Many religious people deny themselves through practices of PENANCE, giving up good or harmless things entirely suitable to their lives. Thus, in Lent some Christians give up ice cream or movies or watching basketball games on TV. But the United States of America is a nation-state, not a church. We cannot, therefore, demand penitential practices of citizens.

Virtue Stands in the Middle: The Importance of Temperance

What ethics does expect of all of us is TEMPERANCE: enough discipline to diminish evil. Temperance means giving up or cutting way back on things which are positively bad for us or other people. 

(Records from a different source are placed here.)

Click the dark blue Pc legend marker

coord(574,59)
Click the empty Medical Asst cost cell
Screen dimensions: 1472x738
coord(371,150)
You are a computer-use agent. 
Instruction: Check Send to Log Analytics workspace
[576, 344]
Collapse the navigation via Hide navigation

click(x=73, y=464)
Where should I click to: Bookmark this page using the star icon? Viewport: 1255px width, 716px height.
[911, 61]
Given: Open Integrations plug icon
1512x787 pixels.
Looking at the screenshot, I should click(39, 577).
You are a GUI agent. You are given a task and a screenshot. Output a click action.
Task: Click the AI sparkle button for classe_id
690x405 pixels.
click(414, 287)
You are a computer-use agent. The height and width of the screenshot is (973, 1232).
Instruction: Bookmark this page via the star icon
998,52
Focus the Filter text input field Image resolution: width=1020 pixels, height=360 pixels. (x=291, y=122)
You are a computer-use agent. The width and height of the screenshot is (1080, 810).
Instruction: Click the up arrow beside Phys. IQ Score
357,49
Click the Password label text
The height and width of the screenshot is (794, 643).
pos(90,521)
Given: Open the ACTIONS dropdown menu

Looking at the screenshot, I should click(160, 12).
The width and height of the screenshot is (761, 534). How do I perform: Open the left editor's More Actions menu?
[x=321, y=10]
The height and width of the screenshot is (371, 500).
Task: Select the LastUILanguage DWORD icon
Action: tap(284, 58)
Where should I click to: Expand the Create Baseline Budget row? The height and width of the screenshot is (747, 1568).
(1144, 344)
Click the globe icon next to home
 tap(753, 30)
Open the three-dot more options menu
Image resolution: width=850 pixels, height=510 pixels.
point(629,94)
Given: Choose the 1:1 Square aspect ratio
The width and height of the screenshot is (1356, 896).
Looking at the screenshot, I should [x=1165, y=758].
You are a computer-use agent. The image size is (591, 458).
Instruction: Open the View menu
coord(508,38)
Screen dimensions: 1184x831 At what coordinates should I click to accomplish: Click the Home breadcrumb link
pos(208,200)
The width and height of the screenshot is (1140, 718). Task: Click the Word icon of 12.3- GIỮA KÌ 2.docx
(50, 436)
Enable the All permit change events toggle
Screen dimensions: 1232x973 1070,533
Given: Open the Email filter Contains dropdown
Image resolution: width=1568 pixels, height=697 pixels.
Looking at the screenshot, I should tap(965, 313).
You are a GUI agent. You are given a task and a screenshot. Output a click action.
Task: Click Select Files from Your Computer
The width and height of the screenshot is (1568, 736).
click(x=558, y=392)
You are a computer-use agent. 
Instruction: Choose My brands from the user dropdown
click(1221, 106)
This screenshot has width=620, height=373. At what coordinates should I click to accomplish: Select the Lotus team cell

--First, we look for and stop doing things which hurt others: neglecting our children or spreading untruths about our neighbors. 

--Secondly,  through the very act of looking at our bad  actions  with an eye to correcting them, we simultaneously learn to direct our thoughts. 

Boys do not plant bombs in schools who have not first built bombs in their minds. Nazis did not exterminate gypsies, homosexuals, Communists and Jews without first imagining, savoring and planning systematic evil. To avoid bad actions, we must guard our senses. We must keep evil raw materials from entering  our senses. For we cannot be tempted by what we refuse to receive or imagine. Good people require both good ethics and  no-nonsense asceticism.